Before Cyclone Debbie hit the coast of North Queensland on March 28, sugar cane crop expectations were high as growers had expanded areas of harvest following several years of moderate seasonal conditions and rising sugar prices.

Following the tropical storm however, the USDA Foreign Agricultural Service in Canberra revised its estimates and now expects sugar production to decline to 4.8 million MT (metric tons) in 2017/18, a six percent drop compared to the USDA’s 5.1 MMT production estimate for the 2016/17 season.

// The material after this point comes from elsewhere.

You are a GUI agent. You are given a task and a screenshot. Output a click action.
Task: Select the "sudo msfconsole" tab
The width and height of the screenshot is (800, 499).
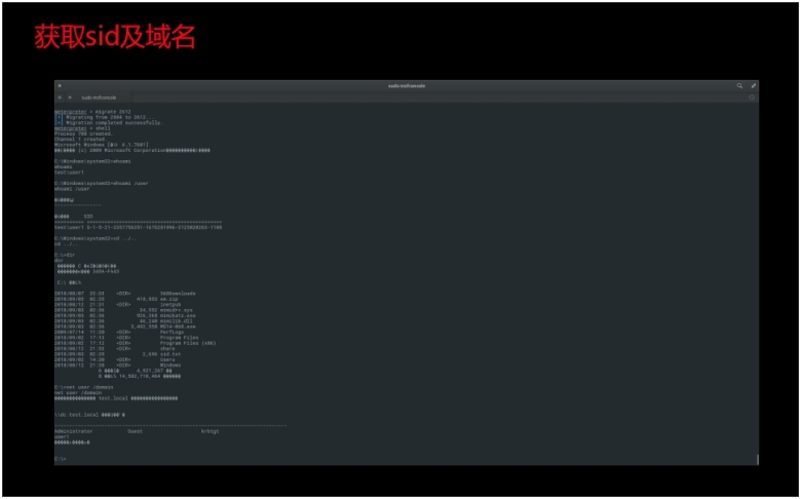[99, 97]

The decline marks a significant trend reversal. Data from Australia’s department of agriculture shows that since the 2010/11 harvest season, which was severely impacted by heavy rainfall and Cyclone Yasi in February 2011 – still the largest cyclone to make landfall in Australia – sugar cane production has been steadily increasing, from 3.6 MMT in 2010/11 to 4.9 MMT in 2015/16.

“Prior to the cyclone, crop expectations were some of the best seen in years,” Nick Waters, investment director at Blue Sky Alternative Investments, told Agri Investor.

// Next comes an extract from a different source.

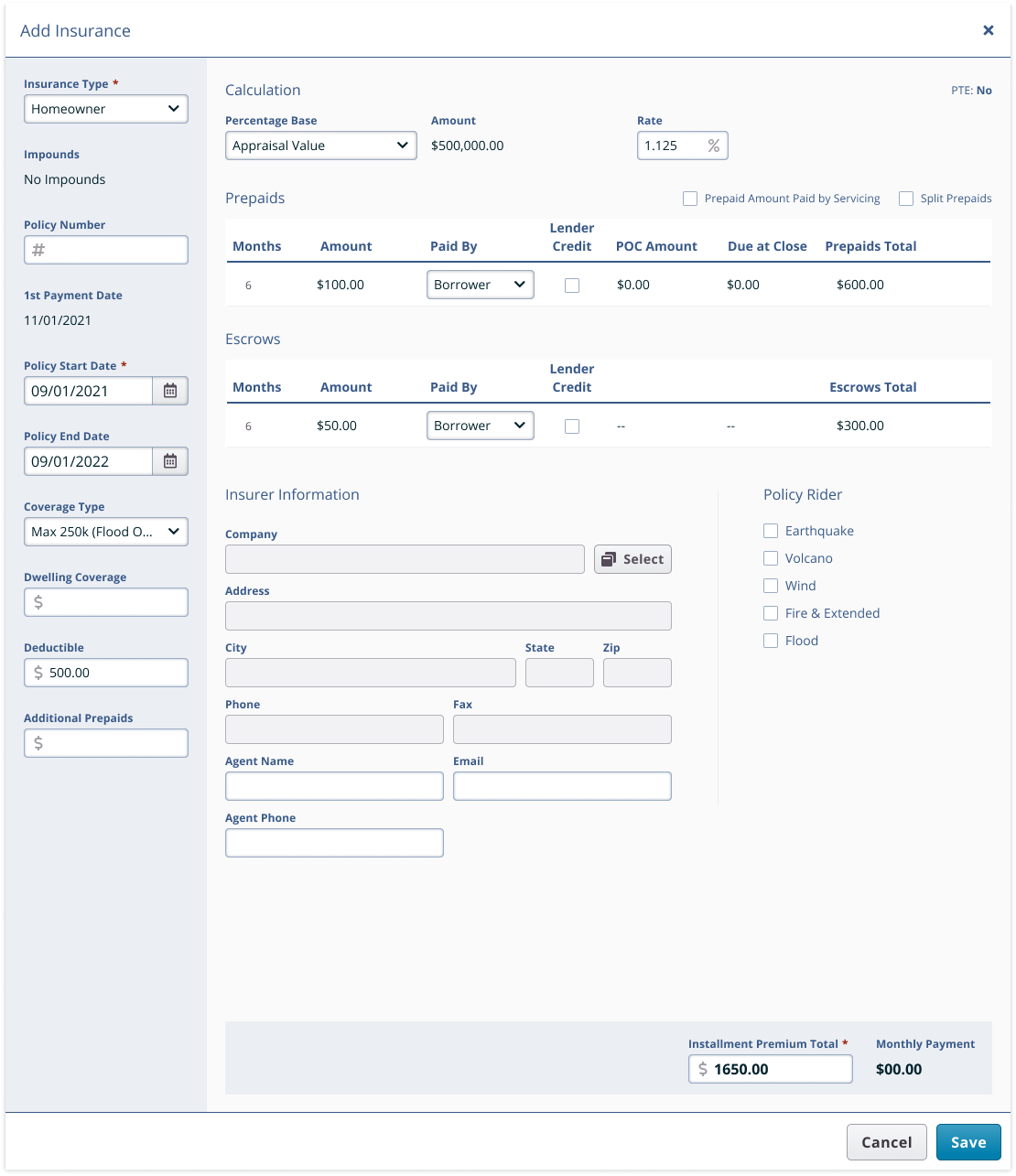Screen dimensions: 1016x1176
Task: Check the Earthquake policy rider
Action: pyautogui.click(x=771, y=531)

Breaking it into macro terms, Waters noted that gross sugar revenue from the six percent loss the USDA FAS expects would equate to around A$150 million ($110.7 million; €101.8 million) across a total crop value of around A$2.55 billion (taking 5.1 MMT sugar produced at $500/MT).

Sugarcane requires ample water to grow, but Cyclone Debbie delivered way too much of it. In fact, it delivered the highest amounts of March rainfall ever recorded in many Queensland locations, which account for more than 90 percent of sugar cane production in the country, creating flooding across swaths of land used to grow the staple crop.

“The main factor in this revised forecast is the impact of tropical cyclone Debbie on the north Queensland coast, where a significant part of Australia’s sugar cane crop is grown,” the USDA FAS said in its latest sugar report.

Though the cyclone’s impact to individual farmers in regions such as Proserpine is particularly damaging, Waters noted that “climatic variability” is a constant in tropical regions where sugarcane is farmed. The overall monetary impacts are “relatively insignificant” compared to the overall sugar cane sector, he argued.

A spokesperson for Canegrowers Australia added: “The final impact on sugar production for 2017 will not be known until all of the cane is crushed and the final impact of the storm and flooding on the CCS (cane sugar content) of the crop across the region is measured.”